-- Data shown follows --
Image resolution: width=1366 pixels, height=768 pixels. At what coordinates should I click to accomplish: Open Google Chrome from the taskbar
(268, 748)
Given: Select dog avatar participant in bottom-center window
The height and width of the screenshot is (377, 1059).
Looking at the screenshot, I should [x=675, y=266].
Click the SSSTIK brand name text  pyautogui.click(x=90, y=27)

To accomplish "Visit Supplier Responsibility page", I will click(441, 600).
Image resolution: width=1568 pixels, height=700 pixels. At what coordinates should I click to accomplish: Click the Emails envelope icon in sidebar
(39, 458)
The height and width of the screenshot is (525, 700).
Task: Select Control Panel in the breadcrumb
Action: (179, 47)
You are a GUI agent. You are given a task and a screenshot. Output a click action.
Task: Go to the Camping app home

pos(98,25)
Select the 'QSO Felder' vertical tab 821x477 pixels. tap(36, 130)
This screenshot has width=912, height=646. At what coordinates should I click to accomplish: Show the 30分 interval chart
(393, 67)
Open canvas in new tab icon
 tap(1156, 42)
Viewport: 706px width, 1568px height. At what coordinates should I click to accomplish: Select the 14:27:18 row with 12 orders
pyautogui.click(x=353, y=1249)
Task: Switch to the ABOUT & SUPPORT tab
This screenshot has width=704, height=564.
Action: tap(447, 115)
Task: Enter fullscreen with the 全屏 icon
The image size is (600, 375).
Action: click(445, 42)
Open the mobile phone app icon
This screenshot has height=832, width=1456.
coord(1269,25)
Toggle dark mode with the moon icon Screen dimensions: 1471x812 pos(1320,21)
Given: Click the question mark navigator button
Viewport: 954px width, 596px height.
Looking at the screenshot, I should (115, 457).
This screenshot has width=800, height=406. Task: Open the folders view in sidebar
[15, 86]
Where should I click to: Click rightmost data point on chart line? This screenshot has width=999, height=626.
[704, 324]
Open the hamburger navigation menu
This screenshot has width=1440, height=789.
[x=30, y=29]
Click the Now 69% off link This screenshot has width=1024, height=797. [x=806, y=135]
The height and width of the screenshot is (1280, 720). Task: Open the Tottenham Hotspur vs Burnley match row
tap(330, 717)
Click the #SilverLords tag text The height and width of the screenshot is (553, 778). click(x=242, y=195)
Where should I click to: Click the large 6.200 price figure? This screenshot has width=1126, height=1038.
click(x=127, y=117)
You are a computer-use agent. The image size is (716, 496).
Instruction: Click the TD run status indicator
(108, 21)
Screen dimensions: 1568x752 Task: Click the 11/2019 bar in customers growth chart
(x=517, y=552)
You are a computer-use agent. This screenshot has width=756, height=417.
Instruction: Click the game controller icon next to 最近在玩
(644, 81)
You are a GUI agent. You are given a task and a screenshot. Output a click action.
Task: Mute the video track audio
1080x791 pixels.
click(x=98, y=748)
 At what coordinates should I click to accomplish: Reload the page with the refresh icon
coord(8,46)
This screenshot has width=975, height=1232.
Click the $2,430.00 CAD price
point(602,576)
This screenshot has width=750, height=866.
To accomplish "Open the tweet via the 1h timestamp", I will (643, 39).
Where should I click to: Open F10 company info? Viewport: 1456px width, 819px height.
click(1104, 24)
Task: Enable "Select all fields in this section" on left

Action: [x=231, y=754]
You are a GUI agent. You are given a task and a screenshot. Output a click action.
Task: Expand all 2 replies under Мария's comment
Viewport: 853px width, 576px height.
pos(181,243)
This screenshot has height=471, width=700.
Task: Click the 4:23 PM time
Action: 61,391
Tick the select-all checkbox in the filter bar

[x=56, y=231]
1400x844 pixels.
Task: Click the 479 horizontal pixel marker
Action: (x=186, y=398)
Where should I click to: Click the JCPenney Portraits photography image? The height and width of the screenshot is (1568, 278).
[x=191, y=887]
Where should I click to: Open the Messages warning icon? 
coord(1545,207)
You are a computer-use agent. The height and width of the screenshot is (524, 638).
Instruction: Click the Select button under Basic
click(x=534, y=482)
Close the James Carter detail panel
-- Data shown concluded --
▶ _What is being asked_:
Would you copy out all the entries above without changing a single character?

▶ _Worked solution_:
Image resolution: width=1366 pixels, height=768 pixels. At what coordinates should I click to accomplish: Open Google Chrome from the taskbar
(268, 748)
Given: Select dog avatar participant in bottom-center window
The height and width of the screenshot is (377, 1059).
Looking at the screenshot, I should [x=675, y=266].
Click the SSSTIK brand name text  pyautogui.click(x=90, y=27)

To accomplish "Visit Supplier Responsibility page", I will click(441, 600).
Image resolution: width=1568 pixels, height=700 pixels. At what coordinates should I click to accomplish: Click the Emails envelope icon in sidebar
(39, 458)
The height and width of the screenshot is (525, 700).
Task: Select Control Panel in the breadcrumb
Action: (179, 47)
You are a GUI agent. You are given a task and a screenshot. Output a click action.
Task: Go to the Camping app home

pos(98,25)
Select the 'QSO Felder' vertical tab 821x477 pixels. tap(36, 130)
This screenshot has width=912, height=646. At what coordinates should I click to accomplish: Show the 30分 interval chart
(393, 67)
Open canvas in new tab icon
 tap(1156, 42)
Viewport: 706px width, 1568px height. At what coordinates should I click to accomplish: Select the 14:27:18 row with 12 orders
pyautogui.click(x=353, y=1249)
Task: Switch to the ABOUT & SUPPORT tab
This screenshot has width=704, height=564.
Action: tap(447, 115)
Task: Enter fullscreen with the 全屏 icon
The image size is (600, 375).
Action: click(445, 42)
Open the mobile phone app icon
This screenshot has height=832, width=1456.
coord(1269,25)
Toggle dark mode with the moon icon Screen dimensions: 1471x812 pos(1320,21)
Given: Click the question mark navigator button
Viewport: 954px width, 596px height.
Looking at the screenshot, I should (115, 457).
This screenshot has width=800, height=406. Task: Open the folders view in sidebar
[15, 86]
Where should I click to: Click rightmost data point on chart line? This screenshot has width=999, height=626.
[704, 324]
Open the hamburger navigation menu
This screenshot has width=1440, height=789.
[x=30, y=29]
Click the Now 69% off link This screenshot has width=1024, height=797. [x=806, y=135]
The height and width of the screenshot is (1280, 720). Task: Open the Tottenham Hotspur vs Burnley match row
tap(330, 717)
Click the #SilverLords tag text The height and width of the screenshot is (553, 778). click(x=242, y=195)
Where should I click to: Click the large 6.200 price figure? This screenshot has width=1126, height=1038.
click(x=127, y=117)
You are a computer-use agent. The image size is (716, 496).
Instruction: Click the TD run status indicator
(108, 21)
Screen dimensions: 1568x752 Task: Click the 11/2019 bar in customers growth chart
(x=517, y=552)
You are a computer-use agent. This screenshot has width=756, height=417.
Instruction: Click the game controller icon next to 最近在玩
(644, 81)
You are a GUI agent. You are given a task and a screenshot. Output a click action.
Task: Mute the video track audio
1080x791 pixels.
click(x=98, y=748)
 At what coordinates should I click to accomplish: Reload the page with the refresh icon
coord(8,46)
This screenshot has width=975, height=1232.
Click the $2,430.00 CAD price
point(602,576)
This screenshot has width=750, height=866.
To accomplish "Open the tweet via the 1h timestamp", I will (643, 39).
Where should I click to: Open F10 company info? Viewport: 1456px width, 819px height.
click(1104, 24)
Task: Enable "Select all fields in this section" on left

Action: [x=231, y=754]
You are a GUI agent. You are given a task and a screenshot. Output a click action.
Task: Expand all 2 replies under Мария's comment
Viewport: 853px width, 576px height.
pos(181,243)
This screenshot has height=471, width=700.
Task: Click the 4:23 PM time
Action: 61,391
Tick the select-all checkbox in the filter bar

[x=56, y=231]
1400x844 pixels.
Task: Click the 479 horizontal pixel marker
Action: (x=186, y=398)
Where should I click to: Click the JCPenney Portraits photography image? The height and width of the screenshot is (1568, 278).
[x=191, y=887]
Where should I click to: Open the Messages warning icon? 
coord(1545,207)
You are a computer-use agent. The height and width of the screenshot is (524, 638).
Instruction: Click the Select button under Basic
click(x=534, y=482)
Close the James Carter detail panel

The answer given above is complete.